**Task instructions**: The entries below are to be written out again without alteration.

**Records to process**:
------------------------------------

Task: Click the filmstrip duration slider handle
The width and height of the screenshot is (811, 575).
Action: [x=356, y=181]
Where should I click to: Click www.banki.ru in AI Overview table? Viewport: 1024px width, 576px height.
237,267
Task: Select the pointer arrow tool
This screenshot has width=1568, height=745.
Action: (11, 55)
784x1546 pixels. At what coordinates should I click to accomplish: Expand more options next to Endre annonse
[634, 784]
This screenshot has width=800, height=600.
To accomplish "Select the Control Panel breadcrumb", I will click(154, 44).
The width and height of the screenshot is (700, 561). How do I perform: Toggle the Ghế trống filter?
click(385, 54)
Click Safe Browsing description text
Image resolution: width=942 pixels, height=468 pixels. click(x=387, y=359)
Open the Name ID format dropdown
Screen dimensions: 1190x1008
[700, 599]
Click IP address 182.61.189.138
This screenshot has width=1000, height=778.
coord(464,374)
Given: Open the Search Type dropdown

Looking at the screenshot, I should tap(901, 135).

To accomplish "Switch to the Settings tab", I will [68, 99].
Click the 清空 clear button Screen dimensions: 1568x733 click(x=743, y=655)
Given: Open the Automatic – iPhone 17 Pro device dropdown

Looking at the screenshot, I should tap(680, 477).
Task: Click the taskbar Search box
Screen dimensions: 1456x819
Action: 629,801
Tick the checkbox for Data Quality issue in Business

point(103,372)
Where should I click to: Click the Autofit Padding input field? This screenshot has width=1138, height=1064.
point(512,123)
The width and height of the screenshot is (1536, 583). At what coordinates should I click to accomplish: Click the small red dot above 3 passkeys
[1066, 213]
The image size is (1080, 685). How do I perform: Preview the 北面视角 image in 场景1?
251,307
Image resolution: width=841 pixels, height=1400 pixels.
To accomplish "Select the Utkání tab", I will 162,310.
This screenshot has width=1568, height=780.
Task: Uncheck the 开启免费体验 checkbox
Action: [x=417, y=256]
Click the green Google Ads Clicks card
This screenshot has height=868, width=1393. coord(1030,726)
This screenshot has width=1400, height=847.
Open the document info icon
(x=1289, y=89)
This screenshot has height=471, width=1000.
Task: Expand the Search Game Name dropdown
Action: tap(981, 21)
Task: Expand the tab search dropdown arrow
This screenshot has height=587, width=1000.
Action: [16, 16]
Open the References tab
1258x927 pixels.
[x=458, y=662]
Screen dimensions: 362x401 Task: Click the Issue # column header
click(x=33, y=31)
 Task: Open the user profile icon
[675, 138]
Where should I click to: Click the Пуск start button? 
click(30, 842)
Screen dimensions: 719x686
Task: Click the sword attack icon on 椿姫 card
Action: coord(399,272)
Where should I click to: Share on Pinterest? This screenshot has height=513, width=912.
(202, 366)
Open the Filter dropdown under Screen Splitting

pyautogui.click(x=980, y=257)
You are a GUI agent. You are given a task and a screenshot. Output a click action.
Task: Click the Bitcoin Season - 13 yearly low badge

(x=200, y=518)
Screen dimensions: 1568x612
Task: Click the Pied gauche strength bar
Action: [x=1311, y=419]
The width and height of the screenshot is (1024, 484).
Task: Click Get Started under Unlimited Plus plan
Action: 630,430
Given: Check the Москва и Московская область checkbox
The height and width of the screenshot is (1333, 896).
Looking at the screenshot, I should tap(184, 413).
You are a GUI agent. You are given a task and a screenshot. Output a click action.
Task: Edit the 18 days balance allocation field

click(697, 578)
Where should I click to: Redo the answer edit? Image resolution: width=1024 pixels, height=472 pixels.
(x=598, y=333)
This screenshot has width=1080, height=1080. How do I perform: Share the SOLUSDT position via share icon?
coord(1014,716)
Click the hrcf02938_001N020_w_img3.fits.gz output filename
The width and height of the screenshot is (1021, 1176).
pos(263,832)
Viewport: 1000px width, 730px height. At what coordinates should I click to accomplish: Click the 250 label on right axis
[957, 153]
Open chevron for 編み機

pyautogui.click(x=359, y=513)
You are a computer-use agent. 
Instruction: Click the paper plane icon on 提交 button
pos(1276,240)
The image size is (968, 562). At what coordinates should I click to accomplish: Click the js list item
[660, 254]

------------------------------------

**Solved problem**:
Task: Click the filmstrip duration slider handle
The width and height of the screenshot is (811, 575).
Action: [x=356, y=181]
Where should I click to: Click www.banki.ru in AI Overview table? Viewport: 1024px width, 576px height.
237,267
Task: Select the pointer arrow tool
This screenshot has width=1568, height=745.
Action: (11, 55)
784x1546 pixels. At what coordinates should I click to accomplish: Expand more options next to Endre annonse
[634, 784]
This screenshot has width=800, height=600.
To accomplish "Select the Control Panel breadcrumb", I will click(154, 44).
The width and height of the screenshot is (700, 561). How do I perform: Toggle the Ghế trống filter?
click(385, 54)
Click Safe Browsing description text
Image resolution: width=942 pixels, height=468 pixels. click(x=387, y=359)
Open the Name ID format dropdown
Screen dimensions: 1190x1008
[700, 599]
Click IP address 182.61.189.138
This screenshot has width=1000, height=778.
coord(464,374)
Given: Open the Search Type dropdown

Looking at the screenshot, I should tap(901, 135).

To accomplish "Switch to the Settings tab", I will [68, 99].
Click the 清空 clear button Screen dimensions: 1568x733 click(x=743, y=655)
Given: Open the Automatic – iPhone 17 Pro device dropdown

Looking at the screenshot, I should tap(680, 477).
Task: Click the taskbar Search box
Screen dimensions: 1456x819
Action: 629,801
Tick the checkbox for Data Quality issue in Business

point(103,372)
Where should I click to: Click the Autofit Padding input field? This screenshot has width=1138, height=1064.
point(512,123)
The width and height of the screenshot is (1536, 583). At what coordinates should I click to accomplish: Click the small red dot above 3 passkeys
[1066, 213]
The image size is (1080, 685). How do I perform: Preview the 北面视角 image in 场景1?
251,307
Image resolution: width=841 pixels, height=1400 pixels.
To accomplish "Select the Utkání tab", I will 162,310.
This screenshot has width=1568, height=780.
Task: Uncheck the 开启免费体验 checkbox
Action: [x=417, y=256]
Click the green Google Ads Clicks card
This screenshot has height=868, width=1393. coord(1030,726)
This screenshot has width=1400, height=847.
Open the document info icon
(x=1289, y=89)
This screenshot has height=471, width=1000.
Task: Expand the Search Game Name dropdown
Action: tap(981, 21)
Task: Expand the tab search dropdown arrow
This screenshot has height=587, width=1000.
Action: [16, 16]
Open the References tab
1258x927 pixels.
[x=458, y=662]
Screen dimensions: 362x401 Task: Click the Issue # column header
click(x=33, y=31)
 Task: Open the user profile icon
[675, 138]
Where should I click to: Click the Пуск start button? 
click(30, 842)
Screen dimensions: 719x686
Task: Click the sword attack icon on 椿姫 card
Action: coord(399,272)
Where should I click to: Share on Pinterest? This screenshot has height=513, width=912.
(202, 366)
Open the Filter dropdown under Screen Splitting

pyautogui.click(x=980, y=257)
You are a GUI agent. You are given a task and a screenshot. Output a click action.
Task: Click the Bitcoin Season - 13 yearly low badge

(x=200, y=518)
Screen dimensions: 1568x612
Task: Click the Pied gauche strength bar
Action: [x=1311, y=419]
The width and height of the screenshot is (1024, 484).
Task: Click Get Started under Unlimited Plus plan
Action: 630,430
Given: Check the Москва и Московская область checkbox
The height and width of the screenshot is (1333, 896).
Looking at the screenshot, I should tap(184, 413).
You are a GUI agent. You are given a task and a screenshot. Output a click action.
Task: Edit the 18 days balance allocation field

click(697, 578)
Where should I click to: Redo the answer edit? Image resolution: width=1024 pixels, height=472 pixels.
(x=598, y=333)
This screenshot has width=1080, height=1080. How do I perform: Share the SOLUSDT position via share icon?
coord(1014,716)
Click the hrcf02938_001N020_w_img3.fits.gz output filename
The width and height of the screenshot is (1021, 1176).
pos(263,832)
Viewport: 1000px width, 730px height. At what coordinates should I click to accomplish: Click the 250 label on right axis
[957, 153]
Open chevron for 編み機

pyautogui.click(x=359, y=513)
You are a computer-use agent. 
Instruction: Click the paper plane icon on 提交 button
pos(1276,240)
The image size is (968, 562). At what coordinates should I click to accomplish: Click the js list item
[660, 254]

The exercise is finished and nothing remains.